→ **TASKS TO PERFORM**:
(a) In the regression lesson, reproduce word for word the stretch from "### Prediction" through "interpret the results.".
(b) Write the next part of the regression lesson, starting after its last sentence.

With a classmate interpret the following:

**1. The coefficient and p-value associated with horsepower**

Answer:

**2. The coefficient and p-value associated with cylinders**

Answer: 

**3. The r-squared value**

Answer: 

___

## Inference vs Prediction

### Inference

- Goal: explain the association between outcome and predictors
- Focus on subset of features 
- Emphasis is on coefficients
- Simple models that are easily interpreted are preferred

Example question:  "How do years of education and IQ impact your adult salary level?"

### Prediction

- Goal: Develop a model that best predicts an outcome
- Use all available features
- Emphasis is on overall model accuracy
- More complex models that are less interpretable 

Example question:  "How can I use education and IQ to best predict adult salaries?"

## Multicollinearity 

**Multicollinearity** occurs when predictor variables in a regression model are very highly correlated with one another. This correlation is a problem because predictor variables should be independent of one another. If the degree of correlation between variables is high enough, it can cause problems when you fit the model and interpret the results.

→ **PROVIDED RECORDS**:
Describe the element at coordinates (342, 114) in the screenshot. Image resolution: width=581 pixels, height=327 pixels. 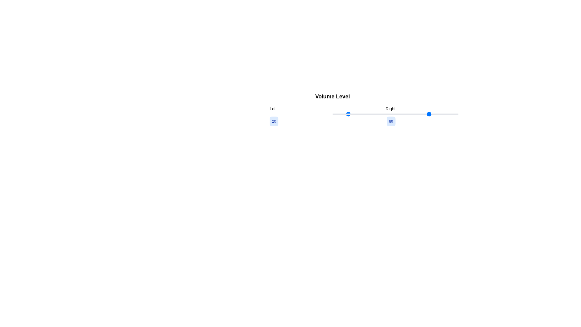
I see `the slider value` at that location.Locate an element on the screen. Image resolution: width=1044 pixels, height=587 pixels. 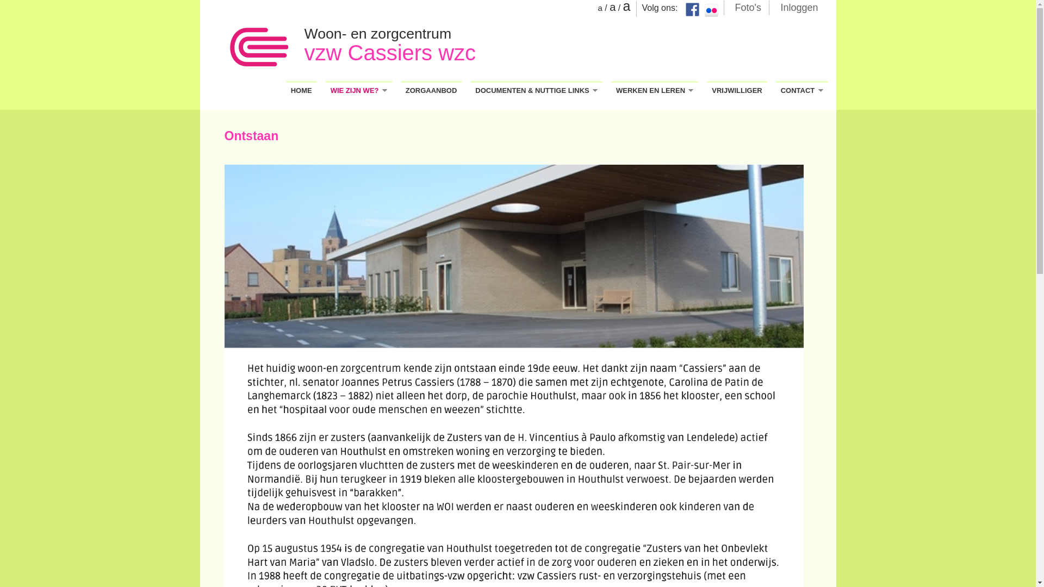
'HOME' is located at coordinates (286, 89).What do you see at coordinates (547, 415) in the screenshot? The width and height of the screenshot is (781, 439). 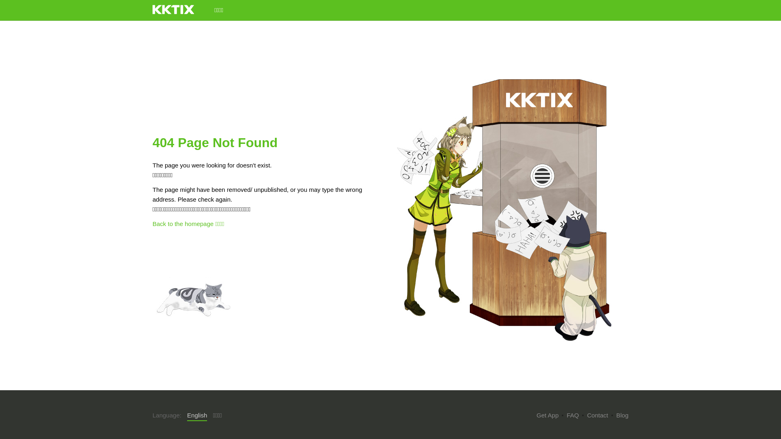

---

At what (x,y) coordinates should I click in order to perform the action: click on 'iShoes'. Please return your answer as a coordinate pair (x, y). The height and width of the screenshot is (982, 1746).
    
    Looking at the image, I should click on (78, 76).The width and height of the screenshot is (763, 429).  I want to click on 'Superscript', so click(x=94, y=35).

* * *

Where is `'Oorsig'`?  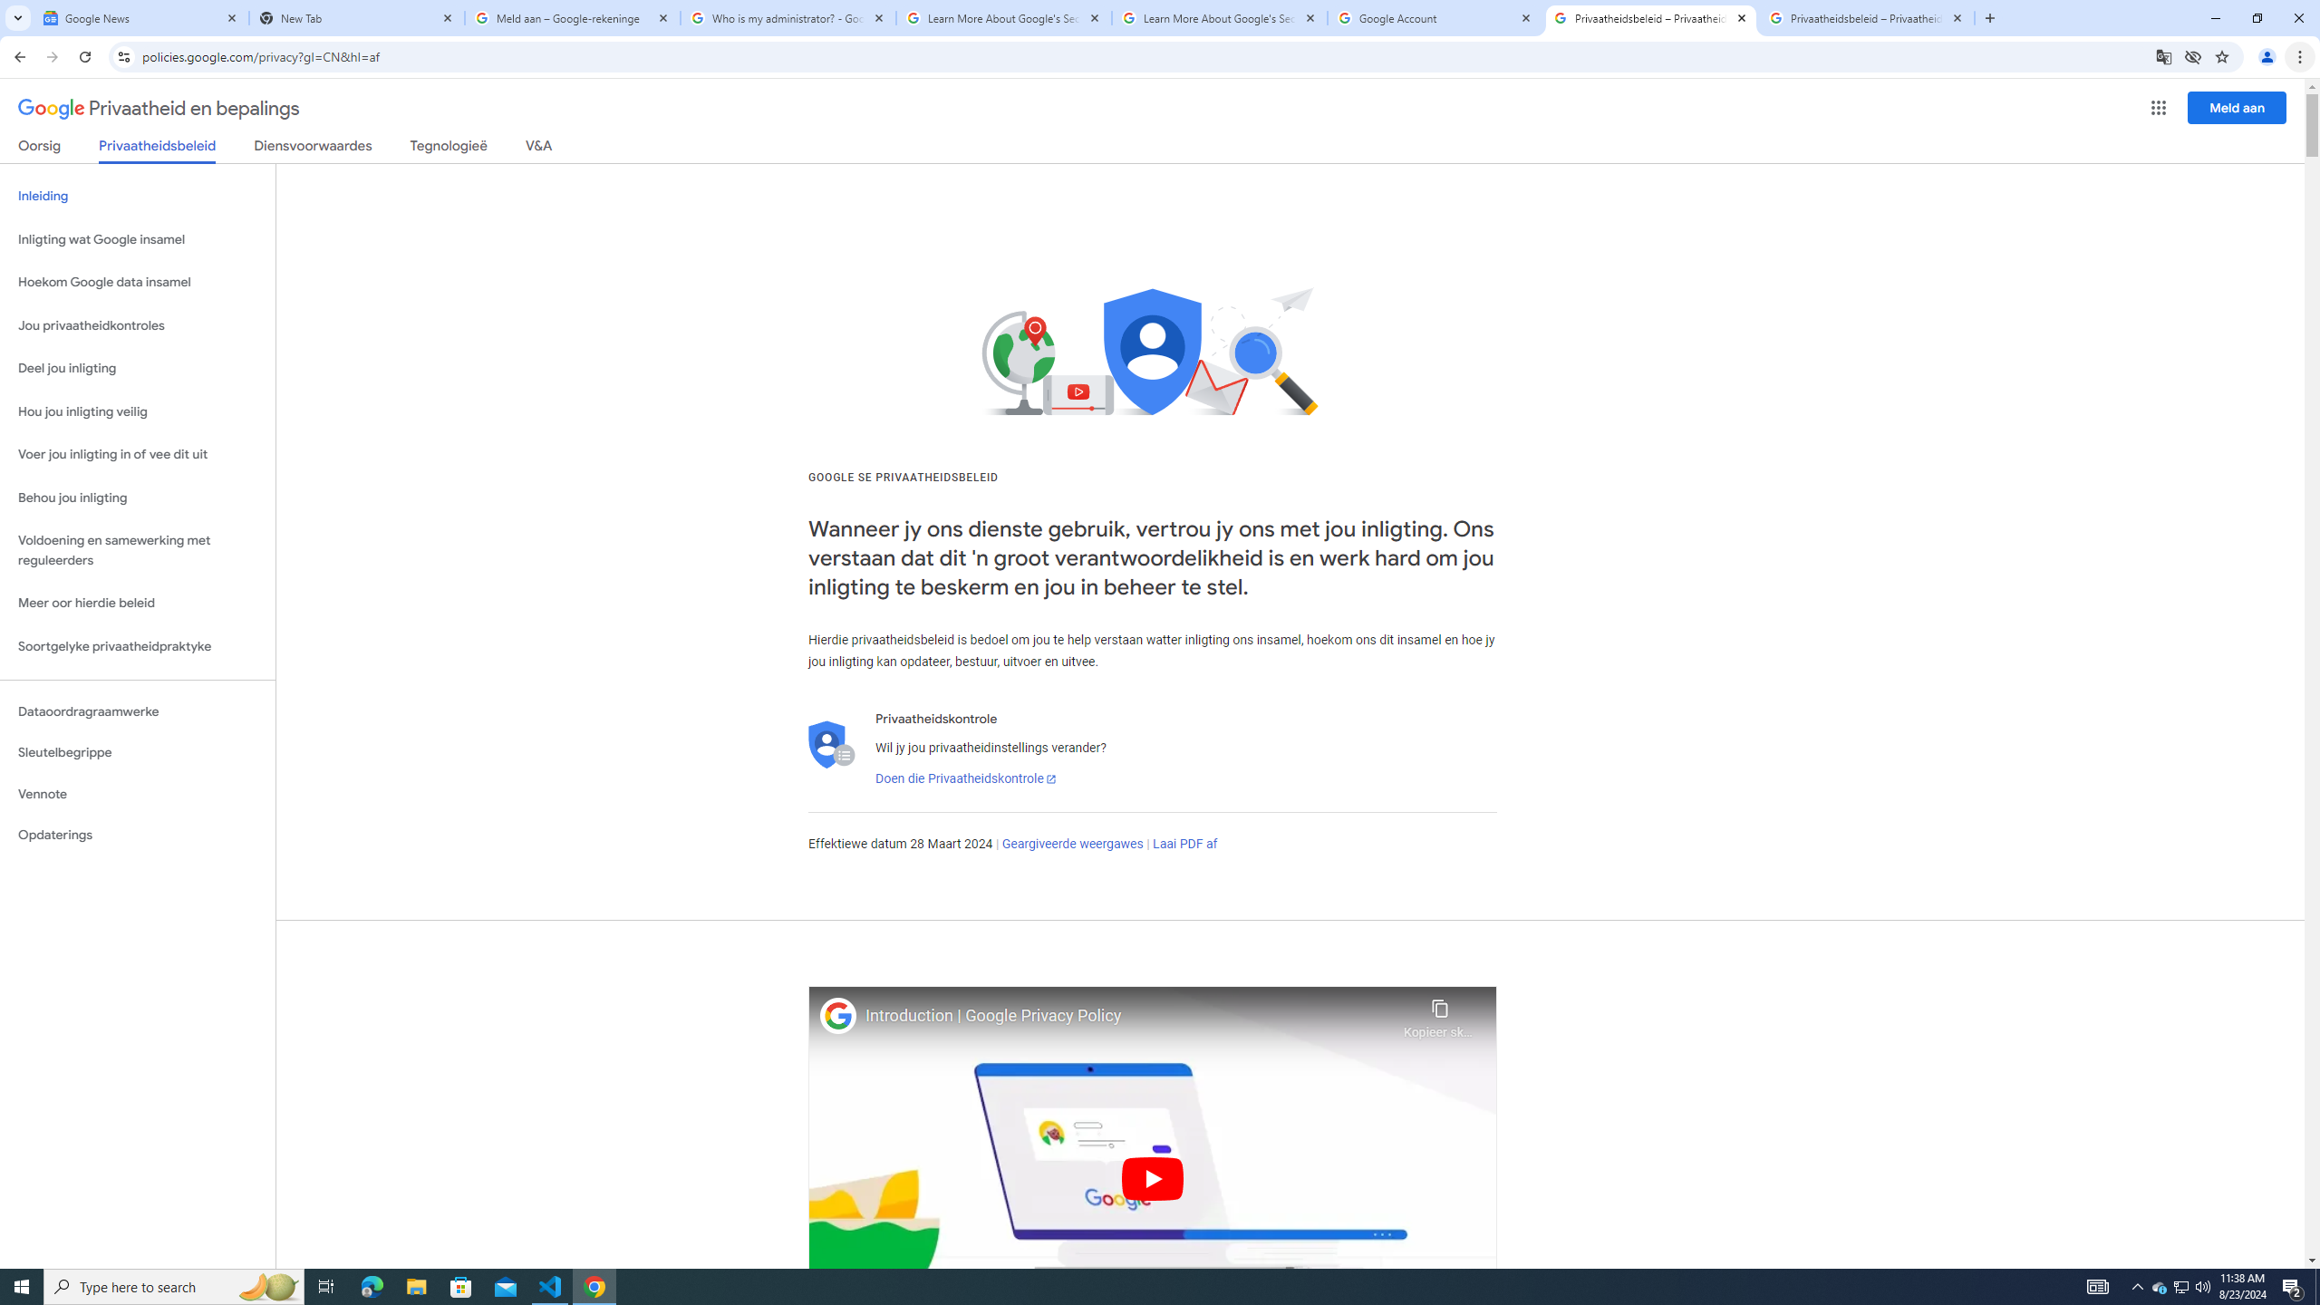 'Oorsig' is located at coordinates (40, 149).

→ **WRITTEN ANSWERS**:
(a)
### Prediction

- Goal: Develop a model that best predicts an outcome
- Use all available features
- Emphasis is on overall model accuracy
- More complex models that are less interpretable 

Example question:  "How can I use education and IQ to best predict adult salaries?"

## Multicollinearity 

**Multicollinearity** occurs when predictor variables in a regression model are very highly correlated with one another. This correlation is a problem because predictor variables should be independent of one another. If the degree of correlation between variables is high enough, it can cause problems when you fit the model and interpret the results.

(b)
### What Problems Do Multicollinearity Cause?

Multicollinearity causes the following two basic types of problems:

- The **coefficient estimates can swing wildly** based on which other independent variables are in the model. The coefficients become very sensitive to small changes in the model.
- Multicollinearity **reduces the precision of the estimated coefficients**, which weakens the statistical power of your regression model. You might not be able to trust the p-values to identify independent variables that are statistically significant.

#### Detecting Multicollinearity

**1.  Review scatterplot and correlation matrix**

A review of a scatterplot and correlation matrix to see which predictors are highly correlated to one another.  NOTE:  We want the predictors to be related to the target, not one another!

**2.  Review the variance inflation Factor (VIF)**

VIF measures how much the variance of the estimated regression coefficients are inflated as compared to when the predictor variables are not linearly related.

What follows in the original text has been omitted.